• Haemonchus;
  • mucosal;
  • antigen;
  • CD4+ T lymphocytes;
  • mass spectrometry;
  • abomasum


We sought to identify antigens from Haemonchus contortus, an abomasal nematode of small ruminants, that stimulate local (abomasal lymph node, ALN) CD4+ T lymphocyte responses during a primary infection. Results led to a focus on antigens from the parasite intestine. The H. contortus intestine proved to be a major source of antigens that stimulated ALN CD4+, CD25+ T lymphocyte responses during infections in lambs.
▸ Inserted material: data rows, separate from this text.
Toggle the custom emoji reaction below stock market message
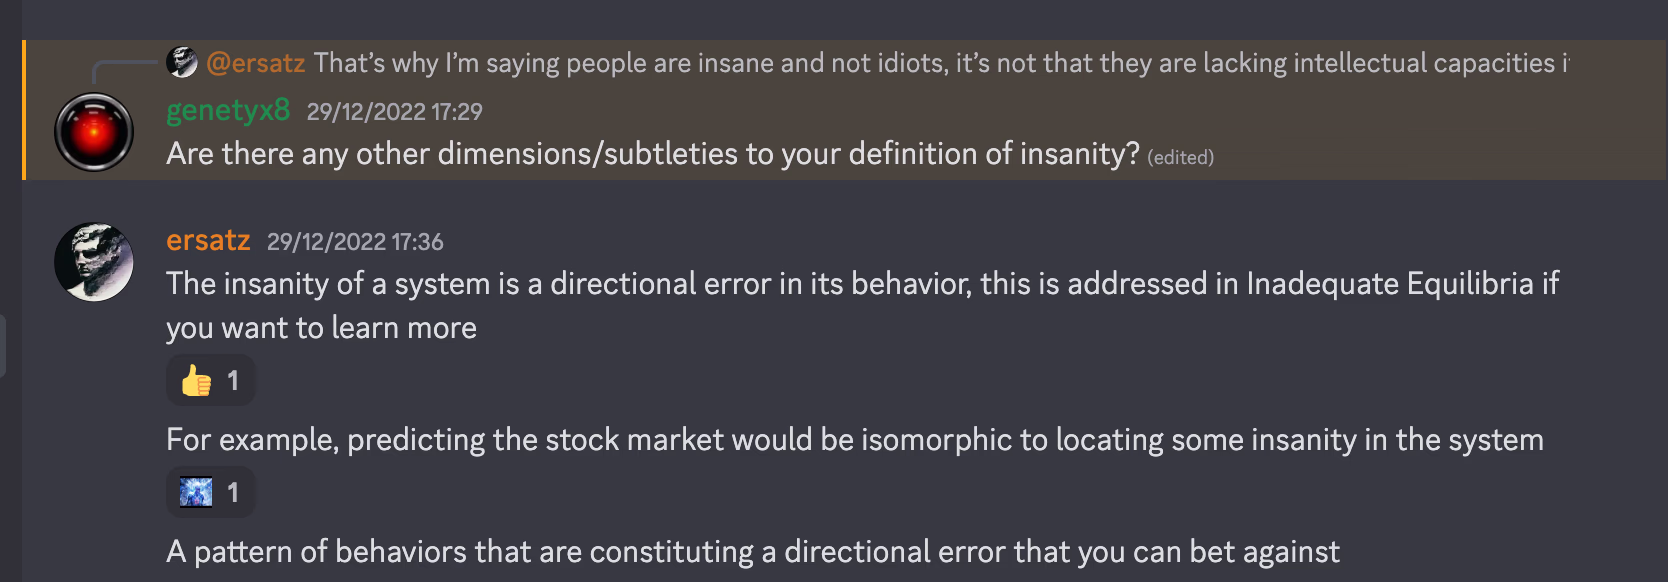Viewport: 1668px width, 582px height. (210, 492)
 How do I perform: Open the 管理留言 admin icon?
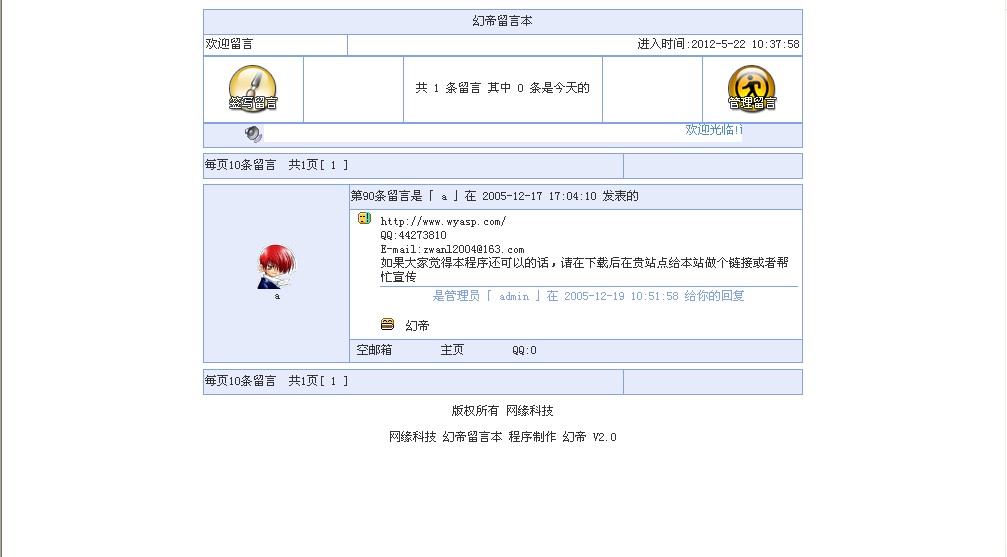click(751, 89)
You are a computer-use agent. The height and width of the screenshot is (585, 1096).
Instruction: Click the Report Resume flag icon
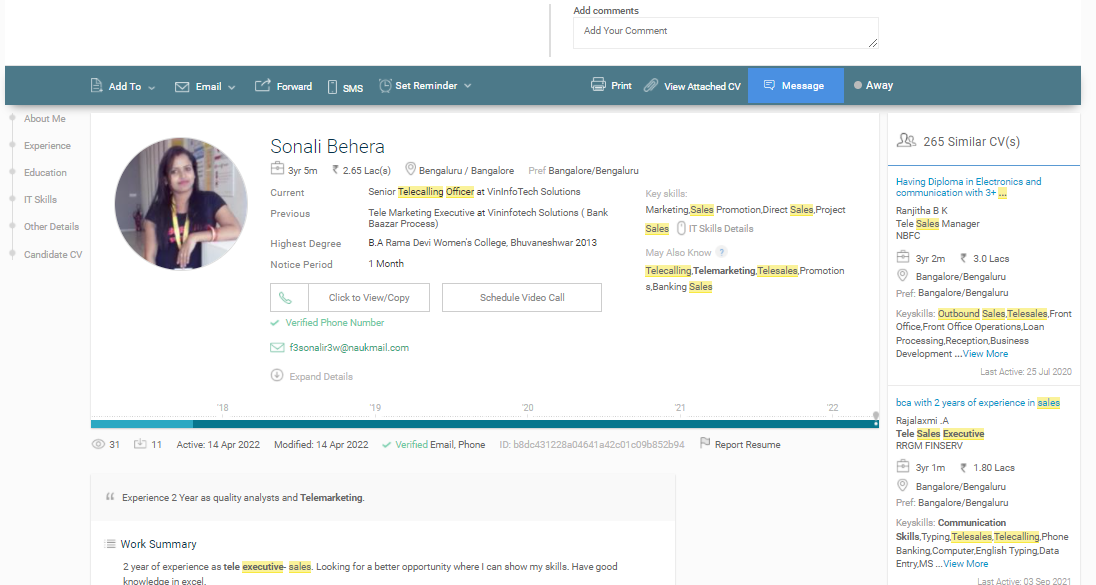coord(707,444)
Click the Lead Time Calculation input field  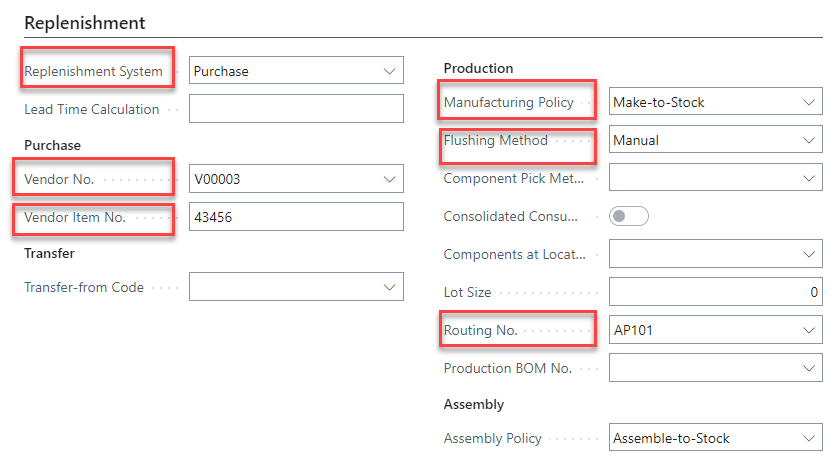coord(296,109)
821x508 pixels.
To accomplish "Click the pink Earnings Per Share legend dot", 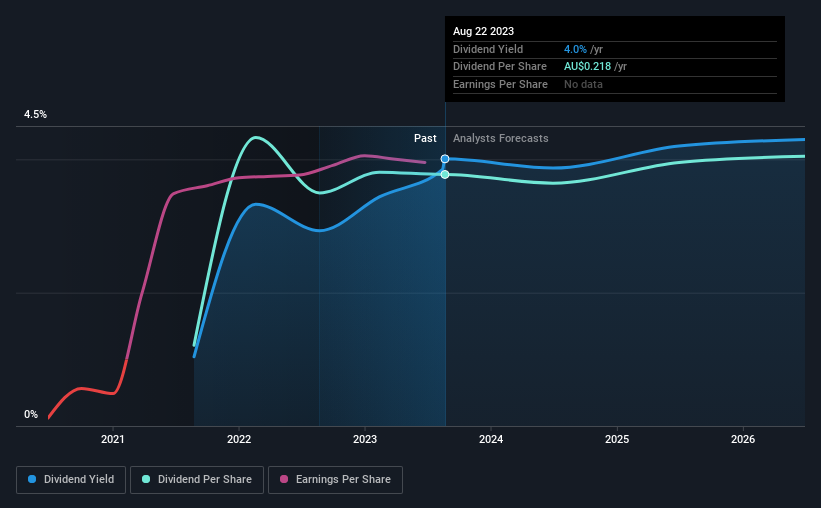I will pos(284,479).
When stimulated by intestinal antigens, ALN lymphocytes from these lambs expressed IL-4 and IL-13 transcripts, and, more variably, IFN-γ. An immunoaffinity-purified fraction, enriched for H. contortus apical intestinal membrane proteins, stimulated similar ALN responses. On further fractionation, antigens from six size classes (ranging from 30 to 200 kDa) also stimulated proliferation of ALN lymphocytes. Mass spectrometry analysis of these size classes identified several known apical intestinal membrane proteins from H. contortus. The results show that H. contortus intestinal antigens warrant investigation in strategies to induce mucosal immunity against this parasite. The specific proteins identified have value for this purpose. The results are in contrast with the now generalized idea that H. contortus intestinal antigens are ‘hidden’ from the host immune system, and this issue is discussed. The approach also has potential application to other gastrointestinal nematode parasites.